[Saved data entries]
━━━━━━━━━━━━━━━━━━━━━━━━━━━━━━
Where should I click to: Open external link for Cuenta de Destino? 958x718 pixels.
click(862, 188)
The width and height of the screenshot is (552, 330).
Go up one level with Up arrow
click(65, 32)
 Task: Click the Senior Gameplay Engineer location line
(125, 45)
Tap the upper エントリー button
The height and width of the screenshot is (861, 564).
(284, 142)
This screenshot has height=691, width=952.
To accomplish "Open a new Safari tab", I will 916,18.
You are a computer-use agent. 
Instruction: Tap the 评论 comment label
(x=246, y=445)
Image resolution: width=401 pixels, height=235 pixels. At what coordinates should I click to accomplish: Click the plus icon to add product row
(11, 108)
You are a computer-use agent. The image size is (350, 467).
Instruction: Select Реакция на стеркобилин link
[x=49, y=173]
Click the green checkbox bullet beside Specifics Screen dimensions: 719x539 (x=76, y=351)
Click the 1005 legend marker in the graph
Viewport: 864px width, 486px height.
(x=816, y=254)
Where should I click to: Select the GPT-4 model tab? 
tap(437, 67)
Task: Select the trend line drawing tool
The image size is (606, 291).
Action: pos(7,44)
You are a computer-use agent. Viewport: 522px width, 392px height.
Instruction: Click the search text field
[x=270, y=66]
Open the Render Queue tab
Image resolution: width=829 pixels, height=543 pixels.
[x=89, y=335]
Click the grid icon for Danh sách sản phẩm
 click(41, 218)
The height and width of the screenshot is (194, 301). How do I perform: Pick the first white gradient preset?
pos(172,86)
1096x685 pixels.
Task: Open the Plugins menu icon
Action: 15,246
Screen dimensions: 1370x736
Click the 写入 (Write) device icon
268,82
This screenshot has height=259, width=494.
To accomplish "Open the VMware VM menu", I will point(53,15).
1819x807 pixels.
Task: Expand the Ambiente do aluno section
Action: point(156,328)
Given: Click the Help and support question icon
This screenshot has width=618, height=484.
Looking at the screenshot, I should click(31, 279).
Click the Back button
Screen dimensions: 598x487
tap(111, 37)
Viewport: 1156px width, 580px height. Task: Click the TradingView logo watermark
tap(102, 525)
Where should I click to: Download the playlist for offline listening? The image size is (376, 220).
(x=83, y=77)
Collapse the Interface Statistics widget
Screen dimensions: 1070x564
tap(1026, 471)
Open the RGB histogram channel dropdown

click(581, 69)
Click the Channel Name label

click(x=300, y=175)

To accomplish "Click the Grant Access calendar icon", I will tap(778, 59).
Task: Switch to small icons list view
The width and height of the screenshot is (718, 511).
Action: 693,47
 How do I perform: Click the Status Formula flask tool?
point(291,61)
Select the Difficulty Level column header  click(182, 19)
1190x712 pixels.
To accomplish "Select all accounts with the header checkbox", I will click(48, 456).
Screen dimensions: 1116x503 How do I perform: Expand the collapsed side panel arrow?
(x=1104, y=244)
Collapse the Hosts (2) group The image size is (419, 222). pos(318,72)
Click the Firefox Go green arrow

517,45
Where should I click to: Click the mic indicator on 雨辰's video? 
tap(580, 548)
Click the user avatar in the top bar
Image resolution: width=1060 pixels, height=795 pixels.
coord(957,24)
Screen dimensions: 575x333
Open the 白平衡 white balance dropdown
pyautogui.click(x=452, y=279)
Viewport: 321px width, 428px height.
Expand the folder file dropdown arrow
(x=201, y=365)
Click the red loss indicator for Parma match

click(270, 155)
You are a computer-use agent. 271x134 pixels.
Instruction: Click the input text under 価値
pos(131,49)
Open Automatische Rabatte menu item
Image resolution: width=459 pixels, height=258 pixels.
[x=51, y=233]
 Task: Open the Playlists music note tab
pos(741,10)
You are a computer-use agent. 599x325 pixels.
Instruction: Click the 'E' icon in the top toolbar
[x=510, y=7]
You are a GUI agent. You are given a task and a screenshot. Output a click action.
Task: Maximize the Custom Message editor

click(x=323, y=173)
━━━━━━━━━━━━━━━━━━━━━━━━━━━━━━
Aim of the task => Go through the records above and set each one down exactly, please.

Reply to the task =>
Where should I click to: Open external link for Cuenta de Destino? 958x718 pixels.
click(862, 188)
The width and height of the screenshot is (552, 330).
Go up one level with Up arrow
click(65, 32)
 Task: Click the Senior Gameplay Engineer location line
(125, 45)
Tap the upper エントリー button
The height and width of the screenshot is (861, 564).
(284, 142)
This screenshot has height=691, width=952.
To accomplish "Open a new Safari tab", I will 916,18.
You are a computer-use agent. 
Instruction: Tap the 评论 comment label
(x=246, y=445)
Image resolution: width=401 pixels, height=235 pixels. At what coordinates should I click to accomplish: Click the plus icon to add product row
(11, 108)
You are a computer-use agent. The image size is (350, 467).
Instruction: Select Реакция на стеркобилин link
[x=49, y=173]
Click the green checkbox bullet beside Specifics Screen dimensions: 719x539 (x=76, y=351)
Click the 1005 legend marker in the graph
Viewport: 864px width, 486px height.
(x=816, y=254)
Where should I click to: Select the GPT-4 model tab? 
tap(437, 67)
Task: Select the trend line drawing tool
The image size is (606, 291).
Action: pos(7,44)
You are a computer-use agent. Viewport: 522px width, 392px height.
Instruction: Click the search text field
[x=270, y=66]
Open the Render Queue tab
Image resolution: width=829 pixels, height=543 pixels.
[x=89, y=335]
Click the grid icon for Danh sách sản phẩm
 click(41, 218)
The height and width of the screenshot is (194, 301). How do I perform: Pick the first white gradient preset?
pos(172,86)
1096x685 pixels.
Task: Open the Plugins menu icon
Action: 15,246
Screen dimensions: 1370x736
Click the 写入 (Write) device icon
268,82
This screenshot has height=259, width=494.
To accomplish "Open the VMware VM menu", I will point(53,15).
1819x807 pixels.
Task: Expand the Ambiente do aluno section
Action: point(156,328)
Given: Click the Help and support question icon
This screenshot has width=618, height=484.
Looking at the screenshot, I should click(31, 279).
Click the Back button
Screen dimensions: 598x487
tap(111, 37)
Viewport: 1156px width, 580px height. Task: Click the TradingView logo watermark
tap(102, 525)
Where should I click to: Download the playlist for offline listening? The image size is (376, 220).
(x=83, y=77)
Collapse the Interface Statistics widget
Screen dimensions: 1070x564
tap(1026, 471)
Open the RGB histogram channel dropdown

click(581, 69)
Click the Channel Name label

click(x=300, y=175)

To accomplish "Click the Grant Access calendar icon", I will tap(778, 59).
Task: Switch to small icons list view
The width and height of the screenshot is (718, 511).
Action: 693,47
 How do I perform: Click the Status Formula flask tool?
point(291,61)
Select the Difficulty Level column header  click(182, 19)
1190x712 pixels.
To accomplish "Select all accounts with the header checkbox", I will click(48, 456).
Screen dimensions: 1116x503 How do I perform: Expand the collapsed side panel arrow?
(x=1104, y=244)
Collapse the Hosts (2) group The image size is (419, 222). pos(318,72)
Click the Firefox Go green arrow

517,45
Where should I click to: Click the mic indicator on 雨辰's video? 
tap(580, 548)
Click the user avatar in the top bar
Image resolution: width=1060 pixels, height=795 pixels.
coord(957,24)
Screen dimensions: 575x333
Open the 白平衡 white balance dropdown
pyautogui.click(x=452, y=279)
Viewport: 321px width, 428px height.
Expand the folder file dropdown arrow
(x=201, y=365)
Click the red loss indicator for Parma match

click(270, 155)
You are a computer-use agent. 271x134 pixels.
Instruction: Click the input text under 価値
pos(131,49)
Open Automatische Rabatte menu item
Image resolution: width=459 pixels, height=258 pixels.
[x=51, y=233]
 Task: Open the Playlists music note tab
pos(741,10)
You are a computer-use agent. 599x325 pixels.
Instruction: Click the 'E' icon in the top toolbar
[x=510, y=7]
You are a GUI agent. You are given a task and a screenshot. Output a click action.
Task: Maximize the Custom Message editor

click(x=323, y=173)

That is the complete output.